Bahkan Al-Mawardi menganggap bahwa memilih istri merupakan hak anak atas ayahya dengan mengutip pendapat Umar bin Khattab yang mengatakan bahwa: “Hak seorang anak yang pertama-tama adalah mendapatkan seorang ibu yang sesuai dengan pilihannya, memilih wanita yang akan melahirkannya. Yaitu seorang wanita yang mempunyai kecantikan, mulia, beragama, menjaga kesuciannya, pandai mengatur urusan rumah tangga, berakhlak baik, mempunyai mentalitas yang baik dan sempurna serta mematuhi suaminya dalam segala keadaan”[2]

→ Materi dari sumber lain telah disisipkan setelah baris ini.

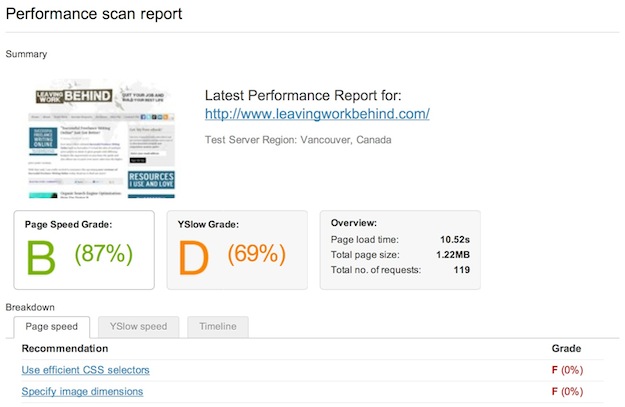The image size is (625, 407).
Task: Click the Total page size value 1.22MB
Action: [450, 255]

Kriteria suami dan istri yang ideal
Salah satu unsur penting pembentuk rumah tangga islami adalah suami. Allah swt telah memberikan posisi qawwam (kepemimpinan) kepadanya, karena beberapa kelebihan yang diberikan, firman Allah swt:
Artinya: “Kaum laki-laki itu adalah pemimpin bagi kaum wanita, oleh karena Allah telah melebihkan sebahagian mereka (laki-laki) atas sebahagian yang lain (wanita), dan karena mereka (laki-laki) telah menafkahkan sebagian dari harta mereka...” (QS. An-Nisa: 34)
Lantaran posisi kepemimpinan ini, maka ia wajib memberika keteladanan yang baik bagi seluruh anggota keluarga. Ia harus memulai pembinaan bagi dirinya sendiri, sebelum melakukan dan memerintahkan kepada yang lain. Hendaknya para suami takut akan peringatan Allah swt: Amat besar kebencian di sisi Allah bahwa kamu mengatakan apa-apa yang tidak kamu kerjakan. (QS. Ash-Shaf: 3).
Syaikh Muhammad Utsman Al-Khusyt menyebutkan beberapa karakter suami ideal, antara lain:
1. Suami yang sengaja sejak awal telah menunjukkan kejujuran dan sikap terus terang. Kelemahan dan kekurangan yang dimiliki tidak disembunyikan sejak melamar.
2. Suami yang menggauli istrinya dengan baik, lembut, memuliakan, dan menerima kelebihan maupun kekurangan keluarga istrinya.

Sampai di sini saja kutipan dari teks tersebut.